“We Were Kids” tells the story of high school students two years in the future and shows how desensitized they have become to school shootings. Tarlton said it was important to him that his protagonists were young.
“I knew I wanted to write about people our age,” he said. “I’m interested in how we talk and our mannerisms.”
However, the concept of the play did not come to Tarlton easily, and he went through a process to complete the script.
“I wrote ten pages and then realized what the story actually was,” Tarlton said. “It went through different variations. It’s the fourth or fifth draft that I stuck with.”
Tarlton’s work paid off when he secured the series with LAB! Theatre. As a member of the board, Herrera was part of the decision to select Tarlton’s script.
“We were really impressed with his sample and concept,” Herrera said. “His writing is like poetry almost. It’s fluid, and nothing is said without purpose.”
Both Tarlton and Herrera said other students should attend the table reads throughout the school year.
“I want the people reading to really inform the characters,” Tarlton said. “The table reads are open to the public. Everyone should feel free to come listen and give feedback.”
Herrera said she looks forward to witnessing the future of Tarlton's script.
“I like how the project is continuing over the course of the year,” Herrera said. “We’re only on draft one, and I’m so excited to see where it’s going to go.”
In addition to his monthly table reads with LAB!, Tarlton received a provost’s grant to produce his play “Just Like Now” with the Kenan Theatre Company.
Similar to his other play, “Just Like Now” centers around young protagonists, specifically four queer college students who are trying to navigate relationships on campus.

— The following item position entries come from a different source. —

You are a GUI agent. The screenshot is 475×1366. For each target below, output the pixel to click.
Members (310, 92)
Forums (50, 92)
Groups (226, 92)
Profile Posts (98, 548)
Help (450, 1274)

“It’s really fun,” senior Ruthie Allen, the director of the play, said of Tarlton’s writing. “It’s not every day that you find a piece that is so authentic to us as queer college students. It’s written by a 19-year-old and you can tell, which is what I like about it.”
Tarlton was involved with the casting process for the show and has incorporated cast feedback into the script.
“It’s been a very collaborative environment,” Allen said. “He’s someone to bounce ideas off of.”
Allen has known Tarlton since his first year at UNC and has seen him grow in the dramatic arts community.
“I’m really proud of him,” Allen said. “He’s just very special. He’s a great writer.”
As Tarlton juggles both projects this semester, he said he cannot deny that he has found his creative home in playwriting.
“Anytime that I have free time I get out my laptop and start putting words on the page,” Tarlton said. “If you’re passionate about something, you make the time to do it.”